In a parallel application using input from a variety of sources, Big Data could allow companies to anticipate what shoppers want at a given point in time—such as the moment they enter the store—and tailor marketing accordingly. “Stores analyze scanner data, but they only get to what people want after they leave the store, and then it’s too late,” says Brethenoux.

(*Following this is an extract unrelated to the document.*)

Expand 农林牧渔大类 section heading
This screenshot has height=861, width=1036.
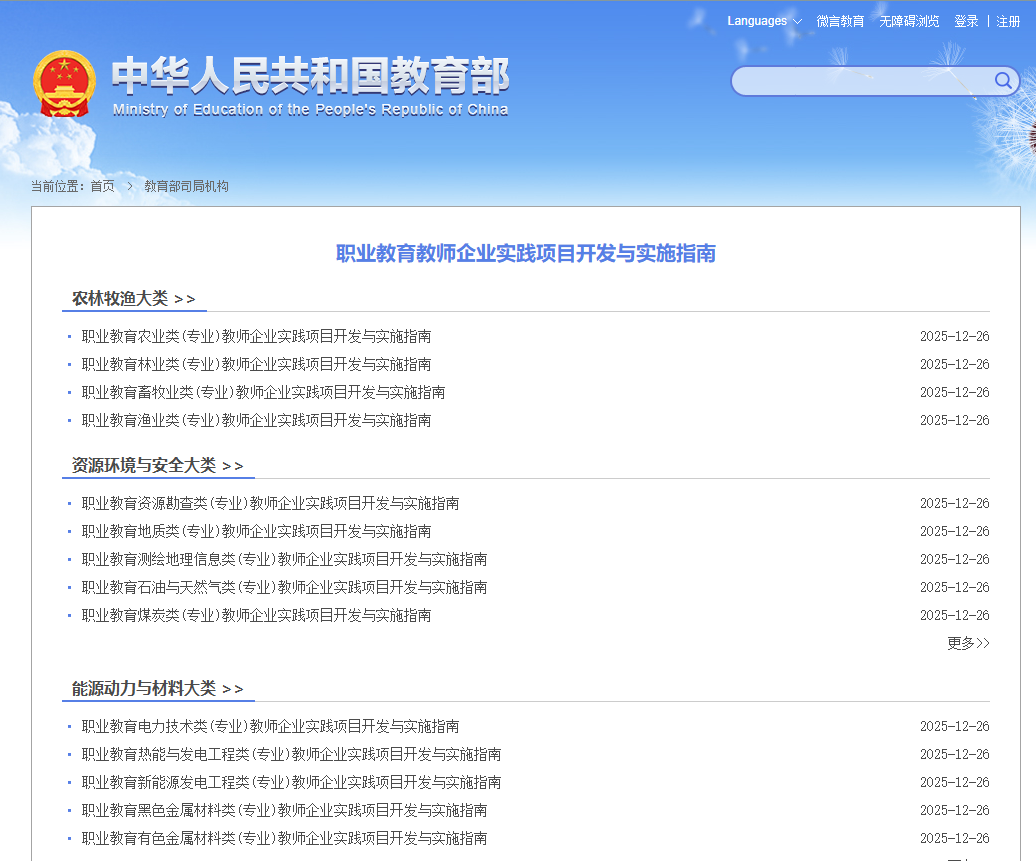[133, 298]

Big Data analysis can combine past purchases from scanner data with demographic information such as the number of family members and GPS data revealing a shopper’s current location. If a female shopper is a regular purchaser of carrots, has three children, and made her last purchase two weeks ago, she is likely to need more carrots soon. Knowing this, a store can send her mobile phone a coupon for carrots as she walks in the door.
Supply Side Applications
On the supply side, IBM had projects involving transportation fleet management and route optimization. “With perishables,” asserts Brethenoux, this type of data can be critical, “since every hour counts.”
By using historical data as a base and then figuring in specific users, weather data, and other sources, Big Data can help transportation companies predict when trucks or refrigeration units will need maintenance, thereby preventing breakdowns and reducing downtime.
Foodlink’s Peters notes that soil conditions, weather, seed quality, fertilizer used, cut-to-cooler time, transportation, and temperatures all along the path to the store, not to mention how produce is merchandised, are all factors that play into the level of freshness.